A new site lets users create profiles for the different sides of their personality.
Facing the online world: Moli, a recently launched social-networking site, allows users to make profiles to represent different aspects of their personality. In the image above, a Roman coin depicts Janus, the Roman god of gates and doors, whose two faces, pointed in opposite directions, represent the transition between two times or places. Credit: Kunsthistorisches Museum, Wien |
Online social networks have allowed people to easily stay in touch with large groups of friends, but the flip side has been well publicized. Some users have struggled over what to do when certain people--such as a boss or an ex-boyfriend--ask to be listed as a friend on their profile. Adding someone as a friend gives him access to the user's profile, photos, and daily musings. Worries about privacy were renewed recently when Facebook's Beacon advertising initiative began broadcasting information about users' purchasing habits throughout its networks. (See "Evolving Privacy Concerns.") Now Moli, a recently launched social-networking site, aims to win over concerned users. President and COO Judy Balint says that the site is intended for a more mature audience than the teenagers targeted by many social-networking websites. Directed at users who are trying to balance personal and professional networks, Moli offers multiple profiles--with different privacy settings--within one account.

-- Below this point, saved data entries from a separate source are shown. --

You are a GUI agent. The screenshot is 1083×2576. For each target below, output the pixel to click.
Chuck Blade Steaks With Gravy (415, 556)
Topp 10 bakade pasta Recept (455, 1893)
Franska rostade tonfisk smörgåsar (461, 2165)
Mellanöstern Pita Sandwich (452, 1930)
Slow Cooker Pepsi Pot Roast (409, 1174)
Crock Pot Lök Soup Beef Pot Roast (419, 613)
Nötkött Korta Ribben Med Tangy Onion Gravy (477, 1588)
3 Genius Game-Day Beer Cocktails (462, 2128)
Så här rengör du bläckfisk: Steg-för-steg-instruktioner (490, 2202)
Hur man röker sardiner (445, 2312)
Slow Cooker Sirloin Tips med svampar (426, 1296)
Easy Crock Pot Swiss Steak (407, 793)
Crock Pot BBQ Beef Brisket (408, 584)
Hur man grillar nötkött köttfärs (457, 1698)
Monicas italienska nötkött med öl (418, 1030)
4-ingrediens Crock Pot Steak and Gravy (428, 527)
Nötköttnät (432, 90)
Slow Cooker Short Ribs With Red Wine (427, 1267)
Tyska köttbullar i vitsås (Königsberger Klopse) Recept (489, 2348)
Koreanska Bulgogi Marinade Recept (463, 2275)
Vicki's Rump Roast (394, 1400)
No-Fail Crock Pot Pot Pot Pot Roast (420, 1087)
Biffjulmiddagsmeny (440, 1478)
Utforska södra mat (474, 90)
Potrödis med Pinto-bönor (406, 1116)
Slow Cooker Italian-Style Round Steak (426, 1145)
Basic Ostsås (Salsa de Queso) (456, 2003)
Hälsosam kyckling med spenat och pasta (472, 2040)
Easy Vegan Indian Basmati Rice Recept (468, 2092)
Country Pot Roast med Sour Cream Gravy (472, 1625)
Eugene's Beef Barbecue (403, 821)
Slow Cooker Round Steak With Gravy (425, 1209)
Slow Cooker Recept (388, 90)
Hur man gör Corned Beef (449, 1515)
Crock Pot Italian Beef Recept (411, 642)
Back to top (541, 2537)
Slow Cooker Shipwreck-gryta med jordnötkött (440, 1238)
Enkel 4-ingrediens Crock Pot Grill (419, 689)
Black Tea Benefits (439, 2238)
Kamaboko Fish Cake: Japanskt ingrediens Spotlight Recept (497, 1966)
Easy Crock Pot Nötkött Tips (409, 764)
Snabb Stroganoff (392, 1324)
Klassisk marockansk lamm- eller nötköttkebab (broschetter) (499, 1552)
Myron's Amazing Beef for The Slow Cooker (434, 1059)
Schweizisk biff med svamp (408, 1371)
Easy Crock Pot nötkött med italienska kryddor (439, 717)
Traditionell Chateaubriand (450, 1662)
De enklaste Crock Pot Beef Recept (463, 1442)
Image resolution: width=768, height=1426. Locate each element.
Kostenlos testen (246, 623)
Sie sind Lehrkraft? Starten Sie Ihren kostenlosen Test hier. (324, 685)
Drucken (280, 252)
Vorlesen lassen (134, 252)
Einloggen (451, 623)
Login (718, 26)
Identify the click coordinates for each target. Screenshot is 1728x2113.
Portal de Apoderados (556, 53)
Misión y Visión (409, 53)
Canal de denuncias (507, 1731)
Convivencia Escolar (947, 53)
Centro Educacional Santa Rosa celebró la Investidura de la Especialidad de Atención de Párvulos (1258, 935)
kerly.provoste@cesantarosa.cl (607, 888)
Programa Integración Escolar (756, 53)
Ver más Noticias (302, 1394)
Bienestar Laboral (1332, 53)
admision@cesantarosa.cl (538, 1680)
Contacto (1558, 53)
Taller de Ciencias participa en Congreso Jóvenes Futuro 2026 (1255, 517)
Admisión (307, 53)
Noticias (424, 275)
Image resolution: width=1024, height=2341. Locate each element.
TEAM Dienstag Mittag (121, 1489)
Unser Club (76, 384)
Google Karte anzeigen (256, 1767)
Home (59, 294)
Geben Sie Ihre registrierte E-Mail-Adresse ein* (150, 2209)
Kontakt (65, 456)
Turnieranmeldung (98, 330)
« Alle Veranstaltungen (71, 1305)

"As we get a little bit older in our lives, none of us have the time anymore to spend going to 5, 10, or 15 different sites," Balint says. "So what we tried to do was combine the functionality into one account, so that you can go there and do everything that you need."
Users of Moli can set up as many profiles as they want, and they can choose to make them public, private, or hidden. Anyone, whether he has signed up for Moli or not, can search for and view a public profile. A private profile will show up on searches, but to access it, a user must be a member of Moli and must have approval from the profile's owner. A hidden profile is invisible in searches and can only be viewed by people invited by the owner. Balint says that users are free to set up multiple profiles of various types, with the requirement that they must designate at least one public profile.
Balint says that the site is also intended to appeal to small-business owners, who can use it to set up an intranet and extranet for free. For a fee, businesses can run a store through Moli.
Alessandro Acquisti, an assistant professor in information systems and public policy at Carnegie Mellon University, says that, while it's not clear how people will behave on Moli, his research has shown increasing attention to privacy among Facebook users. Studies that he performed on Facebook privacy settings in 2005 and 2006 showed that the vast majority of users left the defaults in place. However, more recent studies have shown that users are now much more likely to adjust those settings than they were in the past. "It's probably because of media attention [to privacy concerns], and more mature people coming into Facebook, and because more time using the technology makes people more sophisticated about data," Acquisti says. However, he notes that, although users may be getting savvier about online privacy, a social network geared toward privacy will still be made or broken by whether it can attract a critical mass of users to the network in the first place.
Michael Zimmer, a fellow at the Information Society Project at Yale Law School, says that he thinks the type of privacy controls offered by Moli will be useful to a certain part of the population. "I'm sort of surprised that it's taken someone this long to let me, through one login, manage multiple identities and personas online," he says. Zimmer notes that it's important for users to feel at ease with privacy controls: he says that he considers some of Facebook's controls, for example, too complex for many users. However, he says, managing who sees what profile information is only "one half of the coin." The other half, as brought out by Beacon, involves what information the site itself has about users, and what the company does with that information. He notes that Moli's strengths in terms of profile management may lead users to trust the site with more personal information than they might otherwise give, and the company would have that information linked to a common e-mail and a common login. Zimmer says that for maximum privacy control, he would like a site to allow him to view what data is being stored about him and to opt in and out.
While Moli does store demographic information about users' activities on the site, Balint says that information is not stored in a personally identifiable way. The site keeps track of how many users of a certain age, for example, access a profile. Users (particularly small-business owners marketing through Moli) can also access this basic demographic data. Balint says that the company developed its own technology to extract demographic data from people visiting profiles without also extracting personally identifiable data. For example, she says, the company keeps statistics on how many females visit a profile, and how many people visit who are in their late twenties, but it does not combine the variables.
Moli recently announced nearly $30 million in new funding from a group of private investors. The company plans to make money through advertising, as well as through small monthly fees paid for premium services, such as the checkout option for small-business owners.